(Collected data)
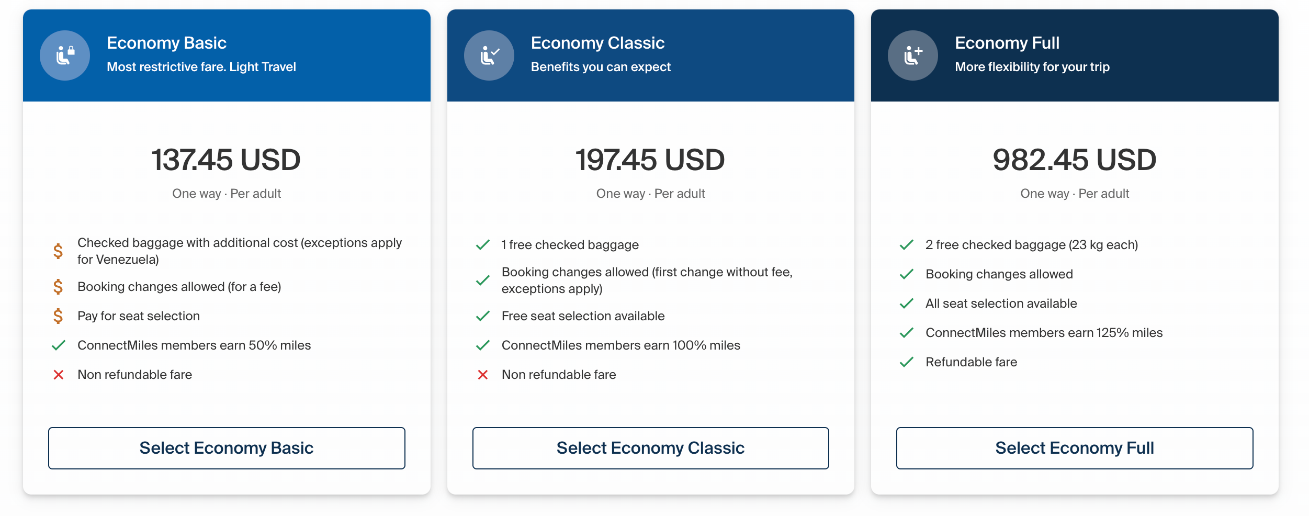Screen dimensions: 1309x516
Task: Choose the Select Economy Classic button
Action: 650,448
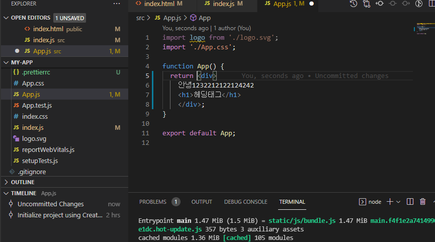Add a new terminal with plus icon
The height and width of the screenshot is (242, 435).
pos(390,202)
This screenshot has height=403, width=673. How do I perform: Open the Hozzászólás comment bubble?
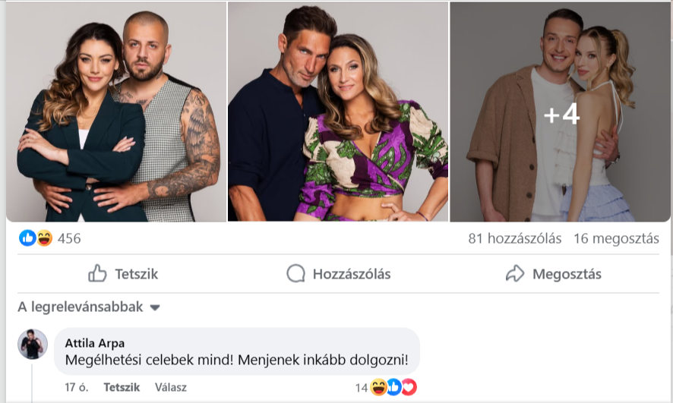(338, 274)
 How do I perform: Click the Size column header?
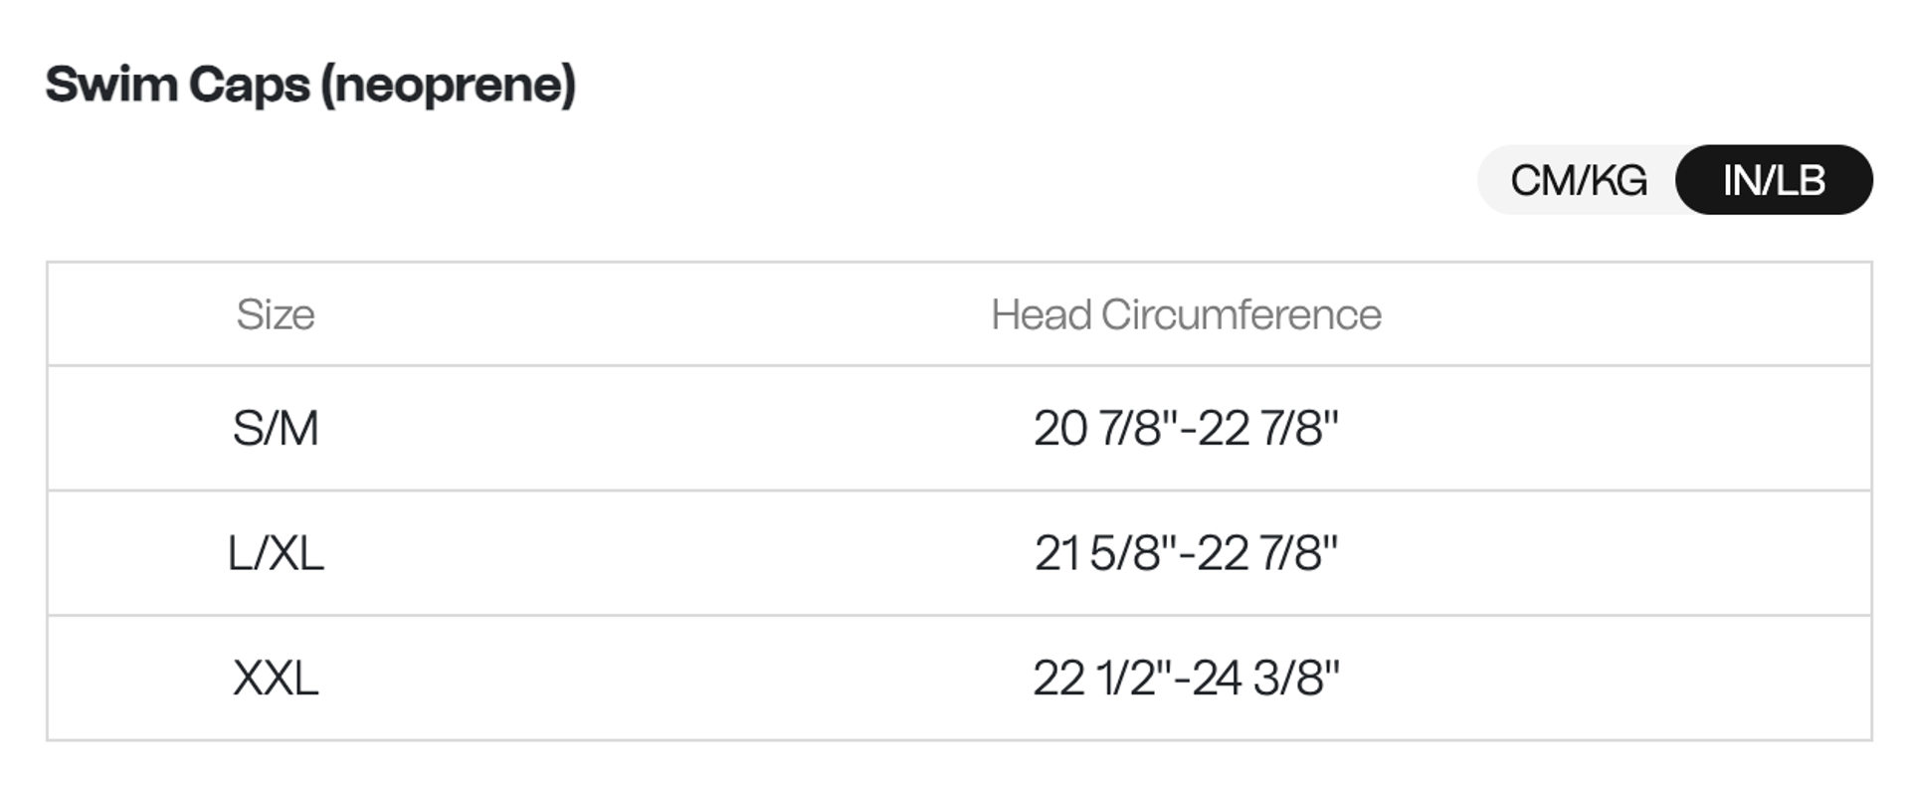[276, 314]
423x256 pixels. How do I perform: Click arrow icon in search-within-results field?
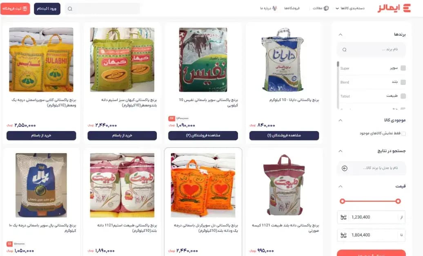(x=345, y=168)
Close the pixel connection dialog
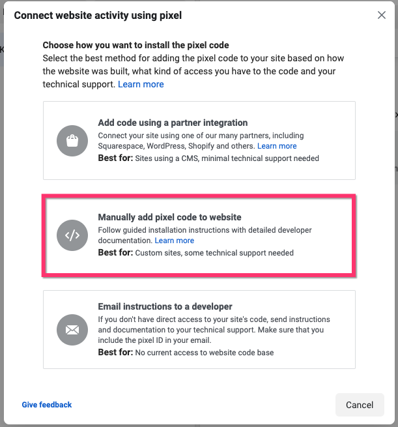The height and width of the screenshot is (427, 398). 382,15
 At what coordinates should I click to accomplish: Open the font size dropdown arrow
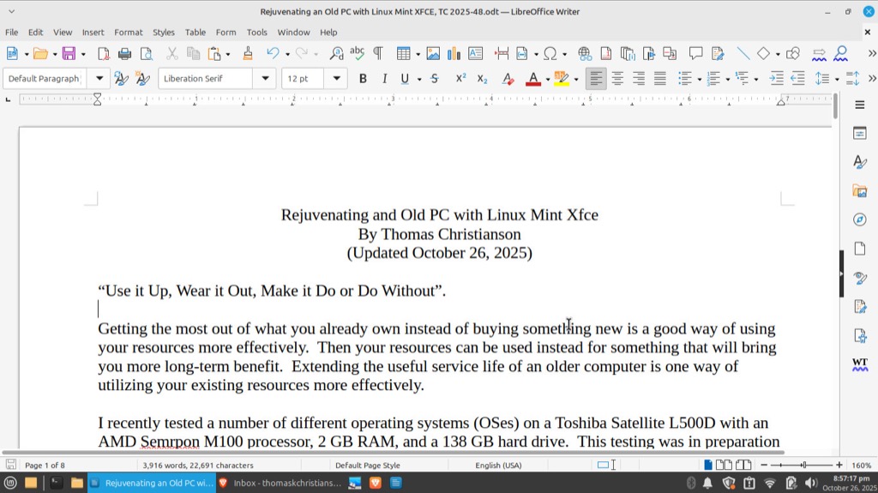coord(336,79)
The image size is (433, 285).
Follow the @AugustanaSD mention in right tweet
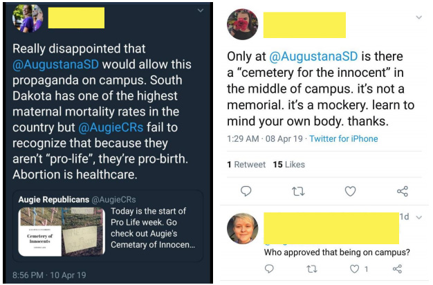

_WHAT IS BEING ASKED:_ Omit all pictures and write out, exactly, only the lines from the line containing "Close the pixel connection dialog" through the last line of the entries above.

_WRITTEN RESPONSE:_
Close the pixel connection dialog
The height and width of the screenshot is (427, 398). 382,15
 At what coordinates should I click to accomplish: Open the font size dropdown arrow
coord(336,79)
The image size is (433, 285).
Follow the @AugustanaSD mention in right tweet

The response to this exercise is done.